Таня сама не заметила, как оказалась на Пушкинской. Отворив скрипнувшую калитку, она вошла, привычно повернула за собой деревянную вертушку и направилась к дому. На крыльце, едва различимом среди разросшихся кустов сирени, что-то шевельнулось при ее приближении.

– Это я, не бойся, – раздался в темноте голос Людмилы, с той же странной интонацией, встревожившей Таню полчаса назад, по телефону. – Входи осторожно, здесь темно.

– Люсенька, что случилось?

Таня вошла в прихожую и, положив палец на выключатель, подождала, пока дверь закроется. Нажав рычажок и обернувшись к Людмиле, она обмерла, пораженная видом подруги.

Та явно плакала, и совсем недавно. Это было необычным для всегда сдержанной Люси; к тому же она до сих пор не помылась и не переоделась, – на ней было то же грязное платье и те же серые от пыли парусиновые тапочки.

– Что-нибудь… с твоей мамой? – спросила Таня испуганным шепотом.

– Мама улетает. Завтра утром. Идем сюда…

Они вошли в большую столовую, очень душную от наглухо занавешенных окон.

– Я ничего не понимаю, – сказала Таня. – Улетает – куда?

– Недалеко, в Среднюю Азию. – Людмила усмехнулась и отошла к буфету. Заложив руки за спину, она прислонилась к резной дверце, глядя куда-то в угол, мимо Тани.

– Нашли время для командировок, – сказала та. – И надолго?

– Какая командировка, что ты глупости говоришь, – Людмила опять усмехнулась. – Институт эвакуируется. Поняла теперь?
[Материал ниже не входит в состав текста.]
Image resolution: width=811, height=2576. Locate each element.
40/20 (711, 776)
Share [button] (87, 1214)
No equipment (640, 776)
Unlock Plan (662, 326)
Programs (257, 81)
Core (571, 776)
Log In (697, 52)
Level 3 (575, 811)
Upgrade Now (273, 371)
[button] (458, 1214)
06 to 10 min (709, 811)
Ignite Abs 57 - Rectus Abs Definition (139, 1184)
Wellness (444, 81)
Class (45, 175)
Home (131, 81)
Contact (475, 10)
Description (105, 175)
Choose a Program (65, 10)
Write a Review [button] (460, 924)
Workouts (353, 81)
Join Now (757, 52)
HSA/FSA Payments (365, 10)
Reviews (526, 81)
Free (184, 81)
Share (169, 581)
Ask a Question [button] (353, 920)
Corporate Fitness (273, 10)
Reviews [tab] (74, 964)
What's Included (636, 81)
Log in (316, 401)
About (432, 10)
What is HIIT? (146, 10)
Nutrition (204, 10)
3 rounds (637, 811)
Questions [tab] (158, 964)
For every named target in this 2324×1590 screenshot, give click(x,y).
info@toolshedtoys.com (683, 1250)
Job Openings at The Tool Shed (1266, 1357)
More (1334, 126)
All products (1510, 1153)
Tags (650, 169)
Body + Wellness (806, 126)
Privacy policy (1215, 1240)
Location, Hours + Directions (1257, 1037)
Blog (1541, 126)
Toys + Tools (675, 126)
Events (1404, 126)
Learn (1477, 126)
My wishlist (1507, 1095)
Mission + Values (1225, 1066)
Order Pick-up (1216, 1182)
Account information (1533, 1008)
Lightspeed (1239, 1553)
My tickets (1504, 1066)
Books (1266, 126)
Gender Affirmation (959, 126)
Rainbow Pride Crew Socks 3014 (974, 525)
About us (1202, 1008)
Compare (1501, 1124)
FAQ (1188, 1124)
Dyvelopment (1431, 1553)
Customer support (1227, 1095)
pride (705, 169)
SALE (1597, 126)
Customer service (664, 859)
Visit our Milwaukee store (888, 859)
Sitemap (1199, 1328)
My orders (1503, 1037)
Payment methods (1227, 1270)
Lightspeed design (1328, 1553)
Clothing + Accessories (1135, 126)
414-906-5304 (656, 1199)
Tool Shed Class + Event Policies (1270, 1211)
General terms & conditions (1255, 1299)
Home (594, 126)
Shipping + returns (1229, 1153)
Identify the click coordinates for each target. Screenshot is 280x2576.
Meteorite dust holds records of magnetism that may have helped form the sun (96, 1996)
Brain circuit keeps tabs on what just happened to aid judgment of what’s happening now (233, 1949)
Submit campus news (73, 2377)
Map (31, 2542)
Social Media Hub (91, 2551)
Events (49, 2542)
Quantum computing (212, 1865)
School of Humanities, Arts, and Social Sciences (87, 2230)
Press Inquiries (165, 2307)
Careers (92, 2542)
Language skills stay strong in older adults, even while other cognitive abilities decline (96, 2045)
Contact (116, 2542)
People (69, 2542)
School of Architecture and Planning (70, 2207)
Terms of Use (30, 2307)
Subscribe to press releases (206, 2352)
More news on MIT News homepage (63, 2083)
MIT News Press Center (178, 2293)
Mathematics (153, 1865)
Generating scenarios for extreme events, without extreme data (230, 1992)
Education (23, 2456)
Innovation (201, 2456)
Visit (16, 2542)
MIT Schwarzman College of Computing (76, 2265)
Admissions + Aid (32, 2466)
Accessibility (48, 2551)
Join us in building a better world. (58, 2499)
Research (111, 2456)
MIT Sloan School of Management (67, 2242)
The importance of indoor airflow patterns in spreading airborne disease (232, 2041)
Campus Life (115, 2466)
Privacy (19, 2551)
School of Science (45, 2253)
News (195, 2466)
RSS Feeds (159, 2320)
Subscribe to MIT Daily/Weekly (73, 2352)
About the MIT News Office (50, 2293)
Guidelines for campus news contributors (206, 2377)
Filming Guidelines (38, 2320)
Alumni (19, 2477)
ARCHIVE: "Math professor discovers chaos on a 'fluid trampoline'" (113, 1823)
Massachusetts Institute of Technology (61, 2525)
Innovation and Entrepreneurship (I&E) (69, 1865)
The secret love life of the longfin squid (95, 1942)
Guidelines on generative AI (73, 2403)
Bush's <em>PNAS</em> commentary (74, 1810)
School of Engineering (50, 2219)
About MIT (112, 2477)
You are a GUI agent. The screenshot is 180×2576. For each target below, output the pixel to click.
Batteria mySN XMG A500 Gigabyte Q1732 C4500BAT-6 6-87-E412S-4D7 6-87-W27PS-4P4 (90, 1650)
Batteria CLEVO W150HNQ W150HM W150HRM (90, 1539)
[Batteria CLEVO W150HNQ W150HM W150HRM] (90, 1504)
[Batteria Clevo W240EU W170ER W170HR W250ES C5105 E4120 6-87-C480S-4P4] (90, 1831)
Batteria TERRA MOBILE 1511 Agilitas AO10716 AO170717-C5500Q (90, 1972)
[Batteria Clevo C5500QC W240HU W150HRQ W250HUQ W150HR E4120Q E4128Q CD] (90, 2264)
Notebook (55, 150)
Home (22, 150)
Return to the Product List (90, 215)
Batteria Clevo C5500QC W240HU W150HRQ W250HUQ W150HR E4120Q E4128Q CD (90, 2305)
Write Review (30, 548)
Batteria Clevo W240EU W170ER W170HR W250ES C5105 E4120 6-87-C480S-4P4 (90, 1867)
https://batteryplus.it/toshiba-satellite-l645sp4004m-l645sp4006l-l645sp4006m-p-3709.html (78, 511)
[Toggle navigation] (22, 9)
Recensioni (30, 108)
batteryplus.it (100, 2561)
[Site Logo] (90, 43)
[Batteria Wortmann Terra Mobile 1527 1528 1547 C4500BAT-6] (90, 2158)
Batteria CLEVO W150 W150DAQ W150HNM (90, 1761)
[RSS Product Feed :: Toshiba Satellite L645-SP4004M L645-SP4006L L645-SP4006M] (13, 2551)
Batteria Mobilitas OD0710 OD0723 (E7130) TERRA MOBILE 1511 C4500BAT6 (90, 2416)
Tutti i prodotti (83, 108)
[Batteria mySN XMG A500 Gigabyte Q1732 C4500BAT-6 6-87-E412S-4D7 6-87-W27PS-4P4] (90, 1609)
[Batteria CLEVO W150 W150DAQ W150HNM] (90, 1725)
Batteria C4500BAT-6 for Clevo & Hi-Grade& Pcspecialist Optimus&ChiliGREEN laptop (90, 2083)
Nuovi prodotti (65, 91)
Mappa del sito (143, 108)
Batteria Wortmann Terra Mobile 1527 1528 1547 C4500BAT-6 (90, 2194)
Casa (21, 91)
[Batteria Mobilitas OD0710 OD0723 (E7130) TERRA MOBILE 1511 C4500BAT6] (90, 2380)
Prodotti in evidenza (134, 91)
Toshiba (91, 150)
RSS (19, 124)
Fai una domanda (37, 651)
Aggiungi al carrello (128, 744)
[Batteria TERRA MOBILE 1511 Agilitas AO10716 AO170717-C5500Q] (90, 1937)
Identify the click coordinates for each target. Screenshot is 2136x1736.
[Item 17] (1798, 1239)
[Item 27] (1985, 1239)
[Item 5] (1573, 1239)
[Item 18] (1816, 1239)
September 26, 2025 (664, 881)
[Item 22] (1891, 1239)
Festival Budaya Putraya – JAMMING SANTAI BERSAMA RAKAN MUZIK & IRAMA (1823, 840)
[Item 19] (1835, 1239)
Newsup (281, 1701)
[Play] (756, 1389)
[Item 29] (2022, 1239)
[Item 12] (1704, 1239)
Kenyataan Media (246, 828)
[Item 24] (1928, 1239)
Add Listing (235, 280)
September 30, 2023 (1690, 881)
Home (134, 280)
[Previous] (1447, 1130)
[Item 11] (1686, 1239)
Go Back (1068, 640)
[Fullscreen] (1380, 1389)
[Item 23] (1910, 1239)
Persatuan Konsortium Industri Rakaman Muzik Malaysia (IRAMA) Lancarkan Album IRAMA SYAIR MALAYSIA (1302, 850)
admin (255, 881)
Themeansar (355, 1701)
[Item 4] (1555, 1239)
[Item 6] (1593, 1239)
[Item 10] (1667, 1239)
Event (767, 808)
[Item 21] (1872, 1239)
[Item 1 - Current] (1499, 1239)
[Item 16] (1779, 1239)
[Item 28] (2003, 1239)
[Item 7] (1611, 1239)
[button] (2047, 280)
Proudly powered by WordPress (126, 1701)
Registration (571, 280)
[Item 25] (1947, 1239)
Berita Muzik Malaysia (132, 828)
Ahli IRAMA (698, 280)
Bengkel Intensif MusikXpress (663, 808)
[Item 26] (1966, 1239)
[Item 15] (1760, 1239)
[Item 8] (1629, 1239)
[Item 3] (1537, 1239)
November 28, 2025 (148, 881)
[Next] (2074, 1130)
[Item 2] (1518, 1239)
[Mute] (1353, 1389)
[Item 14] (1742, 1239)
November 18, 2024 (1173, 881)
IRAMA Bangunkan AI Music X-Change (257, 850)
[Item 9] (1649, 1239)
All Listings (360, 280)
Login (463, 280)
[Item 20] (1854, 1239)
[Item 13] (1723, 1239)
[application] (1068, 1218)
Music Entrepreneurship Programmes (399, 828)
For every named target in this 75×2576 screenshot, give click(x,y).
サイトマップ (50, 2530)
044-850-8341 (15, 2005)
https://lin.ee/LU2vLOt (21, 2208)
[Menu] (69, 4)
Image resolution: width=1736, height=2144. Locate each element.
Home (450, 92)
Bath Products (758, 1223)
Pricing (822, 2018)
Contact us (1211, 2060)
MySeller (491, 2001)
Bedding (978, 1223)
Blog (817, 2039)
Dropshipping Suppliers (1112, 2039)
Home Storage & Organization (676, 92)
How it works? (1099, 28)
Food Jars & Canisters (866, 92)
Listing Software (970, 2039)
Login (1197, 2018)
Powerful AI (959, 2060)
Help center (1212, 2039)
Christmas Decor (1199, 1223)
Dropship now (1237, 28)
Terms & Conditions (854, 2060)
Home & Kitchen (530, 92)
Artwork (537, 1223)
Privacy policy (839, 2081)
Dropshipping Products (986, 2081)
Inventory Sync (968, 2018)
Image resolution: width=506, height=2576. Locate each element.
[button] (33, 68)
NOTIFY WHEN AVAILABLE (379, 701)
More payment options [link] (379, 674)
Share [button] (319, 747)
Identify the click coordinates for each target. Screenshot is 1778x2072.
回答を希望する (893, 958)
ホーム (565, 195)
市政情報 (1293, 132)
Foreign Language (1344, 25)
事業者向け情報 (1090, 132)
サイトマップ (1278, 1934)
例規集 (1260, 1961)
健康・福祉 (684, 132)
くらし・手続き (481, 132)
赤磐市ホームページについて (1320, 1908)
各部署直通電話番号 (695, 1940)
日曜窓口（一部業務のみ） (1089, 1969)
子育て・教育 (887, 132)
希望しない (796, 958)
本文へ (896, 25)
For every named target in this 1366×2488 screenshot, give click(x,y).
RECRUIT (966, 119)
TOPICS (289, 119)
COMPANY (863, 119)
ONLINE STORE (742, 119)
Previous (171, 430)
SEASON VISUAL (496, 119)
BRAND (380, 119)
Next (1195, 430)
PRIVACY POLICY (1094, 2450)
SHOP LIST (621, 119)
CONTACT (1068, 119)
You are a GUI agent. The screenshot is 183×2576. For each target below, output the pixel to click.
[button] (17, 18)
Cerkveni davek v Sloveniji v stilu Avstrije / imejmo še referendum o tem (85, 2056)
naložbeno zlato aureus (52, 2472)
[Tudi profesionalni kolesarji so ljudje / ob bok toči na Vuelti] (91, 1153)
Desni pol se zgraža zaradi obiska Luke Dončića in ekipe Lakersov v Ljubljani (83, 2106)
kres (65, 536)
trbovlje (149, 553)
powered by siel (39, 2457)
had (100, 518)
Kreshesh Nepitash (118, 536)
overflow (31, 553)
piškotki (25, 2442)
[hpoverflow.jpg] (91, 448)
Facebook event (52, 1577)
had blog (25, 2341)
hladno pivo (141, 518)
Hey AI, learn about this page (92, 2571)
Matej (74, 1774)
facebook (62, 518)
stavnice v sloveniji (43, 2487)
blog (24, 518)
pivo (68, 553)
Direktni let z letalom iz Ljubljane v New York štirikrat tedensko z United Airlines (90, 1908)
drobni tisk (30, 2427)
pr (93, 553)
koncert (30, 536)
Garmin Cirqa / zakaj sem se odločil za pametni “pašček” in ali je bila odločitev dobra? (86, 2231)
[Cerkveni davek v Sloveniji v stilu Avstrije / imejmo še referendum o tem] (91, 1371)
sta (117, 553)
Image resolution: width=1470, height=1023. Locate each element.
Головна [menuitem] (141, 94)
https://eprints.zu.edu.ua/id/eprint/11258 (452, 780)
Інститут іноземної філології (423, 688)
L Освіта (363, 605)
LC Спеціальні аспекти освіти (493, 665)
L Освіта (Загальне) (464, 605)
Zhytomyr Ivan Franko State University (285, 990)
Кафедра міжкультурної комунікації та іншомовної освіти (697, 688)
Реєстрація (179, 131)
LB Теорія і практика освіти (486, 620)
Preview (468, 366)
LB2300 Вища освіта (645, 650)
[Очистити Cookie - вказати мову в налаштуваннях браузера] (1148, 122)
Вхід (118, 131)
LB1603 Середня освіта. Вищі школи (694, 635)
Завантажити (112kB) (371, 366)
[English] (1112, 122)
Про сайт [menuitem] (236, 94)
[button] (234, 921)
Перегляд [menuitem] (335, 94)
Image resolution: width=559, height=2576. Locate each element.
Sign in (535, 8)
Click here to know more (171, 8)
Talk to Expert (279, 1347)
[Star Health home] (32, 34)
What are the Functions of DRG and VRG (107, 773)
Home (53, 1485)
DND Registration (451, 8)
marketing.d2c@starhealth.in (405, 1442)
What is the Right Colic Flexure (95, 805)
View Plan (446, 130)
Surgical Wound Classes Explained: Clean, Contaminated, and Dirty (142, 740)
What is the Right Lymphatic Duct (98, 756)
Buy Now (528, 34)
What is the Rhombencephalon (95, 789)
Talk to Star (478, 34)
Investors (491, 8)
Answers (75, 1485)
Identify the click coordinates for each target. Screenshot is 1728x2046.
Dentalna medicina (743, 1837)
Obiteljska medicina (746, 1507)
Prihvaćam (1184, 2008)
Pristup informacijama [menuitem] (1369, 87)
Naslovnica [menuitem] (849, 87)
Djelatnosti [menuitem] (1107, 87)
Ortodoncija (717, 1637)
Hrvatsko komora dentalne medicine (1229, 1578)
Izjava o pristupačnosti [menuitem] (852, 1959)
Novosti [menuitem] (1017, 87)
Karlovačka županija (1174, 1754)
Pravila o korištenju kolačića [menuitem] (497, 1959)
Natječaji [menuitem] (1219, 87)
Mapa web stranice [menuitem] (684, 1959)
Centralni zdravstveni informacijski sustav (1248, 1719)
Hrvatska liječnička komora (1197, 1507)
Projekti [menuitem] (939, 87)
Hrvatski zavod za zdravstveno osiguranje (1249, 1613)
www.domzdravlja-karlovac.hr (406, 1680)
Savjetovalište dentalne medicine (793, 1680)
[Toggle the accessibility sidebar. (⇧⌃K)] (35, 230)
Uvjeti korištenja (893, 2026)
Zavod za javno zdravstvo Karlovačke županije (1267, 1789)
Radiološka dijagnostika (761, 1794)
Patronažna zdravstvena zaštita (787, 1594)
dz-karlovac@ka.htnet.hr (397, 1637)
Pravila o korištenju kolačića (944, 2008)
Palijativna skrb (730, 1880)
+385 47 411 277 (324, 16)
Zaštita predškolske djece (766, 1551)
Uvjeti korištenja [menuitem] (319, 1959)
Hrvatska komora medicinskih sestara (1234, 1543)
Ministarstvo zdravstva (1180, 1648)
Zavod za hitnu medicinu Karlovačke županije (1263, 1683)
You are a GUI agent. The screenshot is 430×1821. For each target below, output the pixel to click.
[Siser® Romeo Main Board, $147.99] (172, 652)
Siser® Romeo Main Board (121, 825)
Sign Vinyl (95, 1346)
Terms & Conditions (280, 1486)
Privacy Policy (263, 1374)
Да, теперь Таня все поняла. Институт эвакуировался; конечно, если немцы уже в Куприяновке… Тут же ее ужалила мысль о том, что вместе с Галиной Николаевной должна уехать и Люся, а она останется здесь, брошенная всеми; но эта вспышка эгоистической жалости к себе тотчас же погасла, едва Таня сообразила, что речь идет об отъезде одной Галины Николаевны.

– Как? – ахнула она. – А ты?

– А я пока остаюсь. – Людмила пожала плечами, и губы ее дрогнули. – Слушай, давай откроем окна, здесь задохнуться можно…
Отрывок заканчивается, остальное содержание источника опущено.